Segment Start: DATA FOR REVIEW

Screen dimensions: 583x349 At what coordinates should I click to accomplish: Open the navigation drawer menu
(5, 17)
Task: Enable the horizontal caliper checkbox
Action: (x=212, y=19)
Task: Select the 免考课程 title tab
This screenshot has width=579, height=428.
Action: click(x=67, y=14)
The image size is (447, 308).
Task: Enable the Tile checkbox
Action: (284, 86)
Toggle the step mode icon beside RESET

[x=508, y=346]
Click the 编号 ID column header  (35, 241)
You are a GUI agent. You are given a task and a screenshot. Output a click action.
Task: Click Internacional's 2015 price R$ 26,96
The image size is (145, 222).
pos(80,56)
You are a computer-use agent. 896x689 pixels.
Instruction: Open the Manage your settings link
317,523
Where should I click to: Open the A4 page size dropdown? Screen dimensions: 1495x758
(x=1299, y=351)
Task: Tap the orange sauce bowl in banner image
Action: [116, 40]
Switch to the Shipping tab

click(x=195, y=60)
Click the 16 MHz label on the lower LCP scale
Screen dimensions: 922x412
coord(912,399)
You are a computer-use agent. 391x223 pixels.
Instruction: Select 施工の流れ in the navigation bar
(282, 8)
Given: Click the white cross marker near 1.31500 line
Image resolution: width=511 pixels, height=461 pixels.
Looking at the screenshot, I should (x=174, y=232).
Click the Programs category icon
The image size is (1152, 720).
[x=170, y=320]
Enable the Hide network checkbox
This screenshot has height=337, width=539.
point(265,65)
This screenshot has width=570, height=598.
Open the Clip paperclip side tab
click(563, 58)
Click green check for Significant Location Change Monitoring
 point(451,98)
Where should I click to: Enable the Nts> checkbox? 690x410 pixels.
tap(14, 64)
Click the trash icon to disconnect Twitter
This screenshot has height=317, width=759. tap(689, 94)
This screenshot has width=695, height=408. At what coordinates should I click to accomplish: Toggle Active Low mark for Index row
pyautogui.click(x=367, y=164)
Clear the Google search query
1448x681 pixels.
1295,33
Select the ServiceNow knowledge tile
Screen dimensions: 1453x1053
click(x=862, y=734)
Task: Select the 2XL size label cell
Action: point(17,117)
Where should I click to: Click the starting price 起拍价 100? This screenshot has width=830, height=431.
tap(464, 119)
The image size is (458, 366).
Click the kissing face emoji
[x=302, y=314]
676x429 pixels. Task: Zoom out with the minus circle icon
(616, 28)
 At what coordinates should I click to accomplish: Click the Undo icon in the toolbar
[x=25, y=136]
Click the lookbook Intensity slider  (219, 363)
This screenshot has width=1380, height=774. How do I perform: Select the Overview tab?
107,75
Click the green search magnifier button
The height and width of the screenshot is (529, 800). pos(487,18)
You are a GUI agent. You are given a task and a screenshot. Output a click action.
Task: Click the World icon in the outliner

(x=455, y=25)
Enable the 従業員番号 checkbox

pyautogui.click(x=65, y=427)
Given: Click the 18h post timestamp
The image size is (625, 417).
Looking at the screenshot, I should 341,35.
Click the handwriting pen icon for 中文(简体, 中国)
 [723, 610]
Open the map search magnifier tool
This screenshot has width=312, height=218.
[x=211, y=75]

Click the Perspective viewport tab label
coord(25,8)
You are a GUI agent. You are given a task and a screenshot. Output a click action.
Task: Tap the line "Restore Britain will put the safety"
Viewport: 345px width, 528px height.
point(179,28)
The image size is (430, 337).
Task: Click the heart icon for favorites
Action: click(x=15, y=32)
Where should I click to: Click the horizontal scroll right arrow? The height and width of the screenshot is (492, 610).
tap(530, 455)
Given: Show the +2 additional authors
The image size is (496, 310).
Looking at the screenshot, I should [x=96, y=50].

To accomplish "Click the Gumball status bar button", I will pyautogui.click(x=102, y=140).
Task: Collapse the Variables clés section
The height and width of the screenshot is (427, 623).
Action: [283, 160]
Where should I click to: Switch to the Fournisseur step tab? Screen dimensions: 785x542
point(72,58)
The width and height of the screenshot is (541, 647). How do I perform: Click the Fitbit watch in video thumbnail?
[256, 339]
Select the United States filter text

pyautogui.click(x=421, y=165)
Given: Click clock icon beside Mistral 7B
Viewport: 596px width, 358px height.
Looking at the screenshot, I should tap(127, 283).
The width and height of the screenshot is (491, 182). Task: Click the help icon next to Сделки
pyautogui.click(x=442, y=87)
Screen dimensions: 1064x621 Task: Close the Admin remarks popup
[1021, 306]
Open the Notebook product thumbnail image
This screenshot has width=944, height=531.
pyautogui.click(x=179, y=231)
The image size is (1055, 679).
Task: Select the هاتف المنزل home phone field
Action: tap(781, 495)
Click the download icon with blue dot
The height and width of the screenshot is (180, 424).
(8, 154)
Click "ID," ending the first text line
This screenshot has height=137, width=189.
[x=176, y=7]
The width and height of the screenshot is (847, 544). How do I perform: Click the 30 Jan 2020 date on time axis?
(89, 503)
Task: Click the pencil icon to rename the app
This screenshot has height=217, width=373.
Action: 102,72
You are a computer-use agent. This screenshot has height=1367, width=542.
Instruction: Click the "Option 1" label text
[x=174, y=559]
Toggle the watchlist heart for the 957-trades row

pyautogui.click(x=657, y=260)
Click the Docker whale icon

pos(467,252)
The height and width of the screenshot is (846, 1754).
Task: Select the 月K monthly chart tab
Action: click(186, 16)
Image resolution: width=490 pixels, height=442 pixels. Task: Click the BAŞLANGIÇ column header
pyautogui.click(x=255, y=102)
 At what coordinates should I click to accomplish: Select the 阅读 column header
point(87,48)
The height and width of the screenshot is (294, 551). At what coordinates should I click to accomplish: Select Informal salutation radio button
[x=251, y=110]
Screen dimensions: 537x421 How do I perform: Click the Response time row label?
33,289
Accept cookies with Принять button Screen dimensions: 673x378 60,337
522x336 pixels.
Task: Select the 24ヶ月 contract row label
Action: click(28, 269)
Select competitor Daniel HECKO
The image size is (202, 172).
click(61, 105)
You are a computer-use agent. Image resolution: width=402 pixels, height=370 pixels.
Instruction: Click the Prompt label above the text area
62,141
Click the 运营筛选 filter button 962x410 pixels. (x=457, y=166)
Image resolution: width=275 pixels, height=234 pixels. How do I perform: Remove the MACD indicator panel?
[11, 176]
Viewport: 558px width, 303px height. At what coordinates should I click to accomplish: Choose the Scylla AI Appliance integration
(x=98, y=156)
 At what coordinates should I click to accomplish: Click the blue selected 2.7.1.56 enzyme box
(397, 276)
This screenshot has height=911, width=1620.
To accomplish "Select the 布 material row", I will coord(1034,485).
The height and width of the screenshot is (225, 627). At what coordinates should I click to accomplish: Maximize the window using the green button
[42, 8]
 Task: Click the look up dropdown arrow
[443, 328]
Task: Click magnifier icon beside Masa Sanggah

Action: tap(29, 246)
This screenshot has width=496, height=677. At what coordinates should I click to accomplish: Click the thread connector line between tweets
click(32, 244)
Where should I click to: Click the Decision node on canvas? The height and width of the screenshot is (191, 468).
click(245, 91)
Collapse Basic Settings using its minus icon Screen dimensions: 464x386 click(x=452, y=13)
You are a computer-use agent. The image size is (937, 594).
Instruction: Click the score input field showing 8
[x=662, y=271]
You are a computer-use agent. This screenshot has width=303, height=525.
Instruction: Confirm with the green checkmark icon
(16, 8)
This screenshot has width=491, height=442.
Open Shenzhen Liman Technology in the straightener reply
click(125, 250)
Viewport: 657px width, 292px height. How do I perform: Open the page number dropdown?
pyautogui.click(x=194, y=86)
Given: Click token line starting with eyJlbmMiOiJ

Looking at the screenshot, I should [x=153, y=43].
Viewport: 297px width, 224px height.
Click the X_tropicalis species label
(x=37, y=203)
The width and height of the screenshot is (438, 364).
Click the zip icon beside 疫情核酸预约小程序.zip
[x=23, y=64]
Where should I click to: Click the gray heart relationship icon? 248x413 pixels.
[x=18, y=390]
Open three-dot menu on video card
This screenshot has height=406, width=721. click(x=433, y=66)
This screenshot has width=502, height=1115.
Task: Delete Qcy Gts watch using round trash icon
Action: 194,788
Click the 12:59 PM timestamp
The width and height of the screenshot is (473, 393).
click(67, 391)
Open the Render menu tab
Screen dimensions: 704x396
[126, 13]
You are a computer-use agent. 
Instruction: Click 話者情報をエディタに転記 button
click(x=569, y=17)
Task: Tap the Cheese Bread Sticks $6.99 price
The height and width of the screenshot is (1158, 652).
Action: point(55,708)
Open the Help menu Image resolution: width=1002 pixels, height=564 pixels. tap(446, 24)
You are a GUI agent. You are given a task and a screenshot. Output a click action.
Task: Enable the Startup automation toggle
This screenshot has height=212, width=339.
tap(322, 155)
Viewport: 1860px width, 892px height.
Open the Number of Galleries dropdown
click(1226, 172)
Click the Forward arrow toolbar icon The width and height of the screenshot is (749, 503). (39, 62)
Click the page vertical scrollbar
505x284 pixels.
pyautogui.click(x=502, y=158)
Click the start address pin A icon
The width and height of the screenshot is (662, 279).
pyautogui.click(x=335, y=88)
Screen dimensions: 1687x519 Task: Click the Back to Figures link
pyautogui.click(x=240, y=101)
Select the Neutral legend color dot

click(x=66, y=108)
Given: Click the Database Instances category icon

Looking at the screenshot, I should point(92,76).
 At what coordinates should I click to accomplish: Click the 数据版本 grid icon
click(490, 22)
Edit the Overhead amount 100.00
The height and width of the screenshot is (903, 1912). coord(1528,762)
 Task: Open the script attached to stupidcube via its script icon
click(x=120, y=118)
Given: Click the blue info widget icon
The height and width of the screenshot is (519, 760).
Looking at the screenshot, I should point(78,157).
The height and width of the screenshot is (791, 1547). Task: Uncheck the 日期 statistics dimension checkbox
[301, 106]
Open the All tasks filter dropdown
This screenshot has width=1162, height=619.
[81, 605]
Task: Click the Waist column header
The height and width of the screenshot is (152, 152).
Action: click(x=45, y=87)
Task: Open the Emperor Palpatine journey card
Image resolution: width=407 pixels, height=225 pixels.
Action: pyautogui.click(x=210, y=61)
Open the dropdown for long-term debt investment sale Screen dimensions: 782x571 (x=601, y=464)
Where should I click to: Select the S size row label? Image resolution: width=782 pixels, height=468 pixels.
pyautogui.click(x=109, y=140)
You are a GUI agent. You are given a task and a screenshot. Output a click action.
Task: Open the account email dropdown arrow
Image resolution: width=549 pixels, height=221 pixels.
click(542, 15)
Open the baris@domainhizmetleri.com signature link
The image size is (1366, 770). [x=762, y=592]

Segment End: DATA FOR REVIEW

Where a line above holds the string "computer", copy that line.

**EXERCISE RESULT**
You are a computer-use agent. 896x689 pixels.
You are a computer-use agent. 391x223 pixels.
You are a computer-use agent. This screenshot has height=1367, width=542.
You are a computer-use agent. Image resolution: width=402 pixels, height=370 pixels.
You are a computer-use agent. The image size is (937, 594).
You are a computer-use agent. This screenshot has width=303, height=525.
You are a computer-use agent. 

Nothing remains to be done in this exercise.